Number each line of the data below, skipping any blank lines.

┄┄┄┄┄┄

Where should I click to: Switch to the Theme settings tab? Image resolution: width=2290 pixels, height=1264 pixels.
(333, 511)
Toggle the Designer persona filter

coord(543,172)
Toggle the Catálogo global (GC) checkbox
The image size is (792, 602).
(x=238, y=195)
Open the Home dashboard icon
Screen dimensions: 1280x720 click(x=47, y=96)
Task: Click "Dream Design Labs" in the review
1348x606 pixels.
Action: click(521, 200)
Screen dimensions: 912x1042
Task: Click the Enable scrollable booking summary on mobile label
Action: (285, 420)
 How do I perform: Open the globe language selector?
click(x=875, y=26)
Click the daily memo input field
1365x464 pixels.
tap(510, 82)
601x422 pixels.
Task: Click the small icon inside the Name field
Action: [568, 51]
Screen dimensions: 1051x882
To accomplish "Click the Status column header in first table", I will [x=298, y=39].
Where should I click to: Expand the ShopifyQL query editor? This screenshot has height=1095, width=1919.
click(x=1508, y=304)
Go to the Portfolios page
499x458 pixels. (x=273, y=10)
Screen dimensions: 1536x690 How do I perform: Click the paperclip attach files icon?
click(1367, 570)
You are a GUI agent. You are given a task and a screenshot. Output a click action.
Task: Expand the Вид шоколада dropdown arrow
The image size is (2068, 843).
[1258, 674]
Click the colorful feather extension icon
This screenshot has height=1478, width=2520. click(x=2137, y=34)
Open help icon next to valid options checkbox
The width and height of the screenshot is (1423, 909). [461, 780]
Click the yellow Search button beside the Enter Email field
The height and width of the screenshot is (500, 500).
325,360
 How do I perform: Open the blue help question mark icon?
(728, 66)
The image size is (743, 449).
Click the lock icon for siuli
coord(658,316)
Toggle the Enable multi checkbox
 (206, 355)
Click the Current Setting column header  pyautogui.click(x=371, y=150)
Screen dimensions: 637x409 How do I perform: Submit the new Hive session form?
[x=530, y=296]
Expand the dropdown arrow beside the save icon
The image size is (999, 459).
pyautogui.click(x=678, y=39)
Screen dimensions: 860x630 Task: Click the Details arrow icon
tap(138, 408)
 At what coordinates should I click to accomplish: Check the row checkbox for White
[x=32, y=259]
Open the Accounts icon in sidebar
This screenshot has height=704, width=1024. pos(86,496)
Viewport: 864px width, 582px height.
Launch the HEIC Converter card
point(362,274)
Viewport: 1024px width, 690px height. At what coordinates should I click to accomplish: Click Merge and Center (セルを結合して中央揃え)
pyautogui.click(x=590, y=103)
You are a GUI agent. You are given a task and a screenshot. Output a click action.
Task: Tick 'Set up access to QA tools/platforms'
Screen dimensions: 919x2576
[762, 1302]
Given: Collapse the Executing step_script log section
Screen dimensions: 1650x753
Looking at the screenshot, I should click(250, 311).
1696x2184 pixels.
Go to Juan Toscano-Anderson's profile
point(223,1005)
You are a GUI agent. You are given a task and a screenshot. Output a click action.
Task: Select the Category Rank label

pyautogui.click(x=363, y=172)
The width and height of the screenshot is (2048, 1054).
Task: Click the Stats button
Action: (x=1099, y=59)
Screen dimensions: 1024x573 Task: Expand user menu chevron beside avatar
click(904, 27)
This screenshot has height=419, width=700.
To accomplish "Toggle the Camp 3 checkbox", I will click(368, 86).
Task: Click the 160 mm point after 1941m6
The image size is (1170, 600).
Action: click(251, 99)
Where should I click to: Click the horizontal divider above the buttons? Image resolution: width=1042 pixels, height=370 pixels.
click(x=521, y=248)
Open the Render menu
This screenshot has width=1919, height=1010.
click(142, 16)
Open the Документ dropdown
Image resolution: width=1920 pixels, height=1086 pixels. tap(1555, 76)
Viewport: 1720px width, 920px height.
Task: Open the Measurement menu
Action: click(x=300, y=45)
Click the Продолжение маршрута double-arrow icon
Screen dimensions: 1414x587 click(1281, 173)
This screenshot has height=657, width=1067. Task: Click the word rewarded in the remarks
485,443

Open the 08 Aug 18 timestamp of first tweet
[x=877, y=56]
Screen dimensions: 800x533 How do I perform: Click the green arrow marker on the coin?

┄┄┄┄┄┄

--- Solution for this task ---
1. Where should I click to: Switch to the Theme settings tab? Image resolution: width=2290 pixels, height=1264 pixels.
2. (333, 511)
3. Toggle the Designer persona filter
4. coord(543,172)
5. Toggle the Catálogo global (GC) checkbox
6. The image size is (792, 602).
7. (x=238, y=195)
8. Open the Home dashboard icon
9. Screen dimensions: 1280x720 click(x=47, y=96)
10. Task: Click "Dream Design Labs" in the review
11. 1348x606 pixels.
12. Action: click(521, 200)
13. Screen dimensions: 912x1042
14. Task: Click the Enable scrollable booking summary on mobile label
15. Action: (285, 420)
16.  How do I perform: Open the globe language selector?
17. click(x=875, y=26)
18. Click the daily memo input field
19. 1365x464 pixels.
20. tap(510, 82)
21. 601x422 pixels.
22. Task: Click the small icon inside the Name field
23. Action: [568, 51]
24. Screen dimensions: 1051x882
25. To accomplish "Click the Status column header in first table", I will [x=298, y=39].
26. Where should I click to: Expand the ShopifyQL query editor? This screenshot has height=1095, width=1919.
27. click(x=1508, y=304)
28. Go to the Portfolios page
29. 499x458 pixels. (x=273, y=10)
30. Screen dimensions: 1536x690 How do I perform: Click the paperclip attach files icon?
31. click(1367, 570)
32. You are a GUI agent. You are given a task and a screenshot. Output a click action.
33. Task: Expand the Вид шоколада dropdown arrow
34. The image size is (2068, 843).
35. [1258, 674]
36. Click the colorful feather extension icon
37. This screenshot has height=1478, width=2520. click(x=2137, y=34)
38. Open help icon next to valid options checkbox
39. The width and height of the screenshot is (1423, 909). [461, 780]
40. Click the yellow Search button beside the Enter Email field
41. The height and width of the screenshot is (500, 500).
42. 325,360
43.  How do I perform: Open the blue help question mark icon?
44. (728, 66)
45. The image size is (743, 449).
46. Click the lock icon for siuli
47. coord(658,316)
48. Toggle the Enable multi checkbox
49.  (206, 355)
50. Click the Current Setting column header  pyautogui.click(x=371, y=150)
51. Screen dimensions: 637x409 How do I perform: Submit the new Hive session form?
52. [x=530, y=296]
53. Expand the dropdown arrow beside the save icon
54. The image size is (999, 459).
55. pyautogui.click(x=678, y=39)
56. Screen dimensions: 860x630 Task: Click the Details arrow icon
57. tap(138, 408)
58.  At what coordinates should I click to accomplish: Check the row checkbox for White
59. [x=32, y=259]
60. Open the Accounts icon in sidebar
61. This screenshot has height=704, width=1024. pos(86,496)
62. Viewport: 864px width, 582px height.
63. Launch the HEIC Converter card
64. point(362,274)
65. Viewport: 1024px width, 690px height. At what coordinates should I click to accomplish: Click Merge and Center (セルを結合して中央揃え)
66. pyautogui.click(x=590, y=103)
67. You are a GUI agent. You are given a task and a screenshot. Output a click action.
68. Task: Tick 'Set up access to QA tools/platforms'
69. Screen dimensions: 919x2576
70. [762, 1302]
71. Given: Collapse the Executing step_script log section
72. Screen dimensions: 1650x753
73. Looking at the screenshot, I should click(250, 311).
74. 1696x2184 pixels.
75. Go to Juan Toscano-Anderson's profile
76. point(223,1005)
77. You are a GUI agent. You are given a task and a screenshot. Output a click action.
78. Task: Select the Category Rank label
79. pyautogui.click(x=363, y=172)
80. The width and height of the screenshot is (2048, 1054).
81. Task: Click the Stats button
82. Action: (x=1099, y=59)
83. Screen dimensions: 1024x573 Task: Expand user menu chevron beside avatar
84. click(904, 27)
85. This screenshot has height=419, width=700.
86. To accomplish "Toggle the Camp 3 checkbox", I will click(368, 86).
87. Task: Click the 160 mm point after 1941m6
88. The image size is (1170, 600).
89. Action: click(251, 99)
90. Where should I click to: Click the horizontal divider above the buttons? Image resolution: width=1042 pixels, height=370 pixels.
91. click(x=521, y=248)
92. Open the Render menu
93. This screenshot has width=1919, height=1010.
94. click(142, 16)
95. Open the Документ dropdown
96. Image resolution: width=1920 pixels, height=1086 pixels. tap(1555, 76)
97. Viewport: 1720px width, 920px height.
98. Task: Open the Measurement menu
99. Action: click(x=300, y=45)
100. Click the Продолжение маршрута double-arrow icon
101. Screen dimensions: 1414x587 click(1281, 173)
102. This screenshot has height=657, width=1067. Task: Click the word rewarded in the remarks
103. 485,443
104. Open the 08 Aug 18 timestamp of first tweet
105. [x=877, y=56]
106. Screen dimensions: 800x533 How do I perform: Click the green arrow marker on the coin?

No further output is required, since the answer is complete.